Which is a problem because…

That right there is the Oscar face.
Get it? DOOMED forever? Oh man I’m good.

 Studios are banking on the title, and not much else

Video game movies aren’t good largely because they aren’t really designed to be good. They come pre-packaged with a standard audience, and that’s exactly who the target market is.

The suits know that we’re all dumb enough to go watch these movies regardless of how bad they are, so why waste money trying to craft a masterpiece?

Once the rights are acquired, the movie is generally rushed out and made on the cheap, with enough references in the trailer to get the nerd-army frothing at the mouth – myself included.

Of course, it’s pretty hard to make a good video game movie now, because…

There’s a certain stink about them

We know video game movies suck, but there’s the thing – everybody else does too.

There’s a noxious cloud surrounding video game movies, and it seems nobody really wants to come near them.

We hear rumour after rumour of big budget adaptations with talented directors and actors that are in the works, but invariably we’re met with further news that directors have been replaced, leads have dropped out and the cycle repeats itself until the film set becomes the deck of the Titanic – the only people left are the band.

This used to be the case with comic book movies as well, back when comic book movies were terrible. No self-respecting actor could wear shoulder pads and his underpants on the outside, reciting corny lines in front of a green screen. It’s embarrassing.

Now Heath Ledger dons a purple suit and clown make-up and wins an Oscar. Comic book movies are cool now, and a big part of that is that they’re actually really, really good. We haven’t seen a Daredevil or a Batman and Robin in quite some time – people have wisely stopped allowing Joel Schumacher to make movies.

"What killed the dinosaurs? THE ICE AGE!" - Real quote from the movie. I wish I was kidding.
“What killed the dinosaurs? THE ICE AGE!” – Real quote from the movie. I wish I was kidding.

Unfortunately, the video game renaissance has not happened yet, and likely won’t while Uwe Boll is still squatting out 35mm turds on an annual basis.

I think what we’re going to need is Chris Nolan to direct a Half-Life trilogy; hopefully he’ll start replying to my e-mails soon.

Nobody actually played the game

Now I know this sounds preposterous, but I honestly believe 80% of the people on a video game movie set’s preparation involved looking at the box cover, and reading the back if they had time.
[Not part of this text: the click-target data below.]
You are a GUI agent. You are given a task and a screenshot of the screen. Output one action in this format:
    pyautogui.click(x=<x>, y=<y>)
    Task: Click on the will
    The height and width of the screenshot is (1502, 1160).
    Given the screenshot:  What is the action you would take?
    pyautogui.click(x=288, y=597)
The Super Mario Bros cartridge didn’t feature Goombas in the artwork, which is probably why the enemies with tiny bodies and large heads ended up with enormous bodies and tiny heads.

Max Payne was a narrative-driven shooter that hinged far more on the story than the action, but Hollywood sold it as a Mark Wahlberg shoot-face special that had just enough story in it to justify the gratuitous use of automatic weapons.

Street Fighter was one of the worst offenders, with Jean Claude Van Damme inexplicably taking the part of All-American character Guile, complete with a thick, Belgian, not-at-all-American accent.

These movies are made specifically to attract fans of the game, and then the people making them proceed to shit all over source material.

It’d be like if the Harry Potter movies were about warring gangs in the Bronx, or a Moby Dick adaptation took place on the Starship f**king Enterprise.

The worst part is that none of this is going to stop me from buying a ticket for the next 90 minutes of urine-soaked shame that ends up at Ster-Kinekor.

Maybe I’ll go on a Tuesday so I can get my misery at half-price.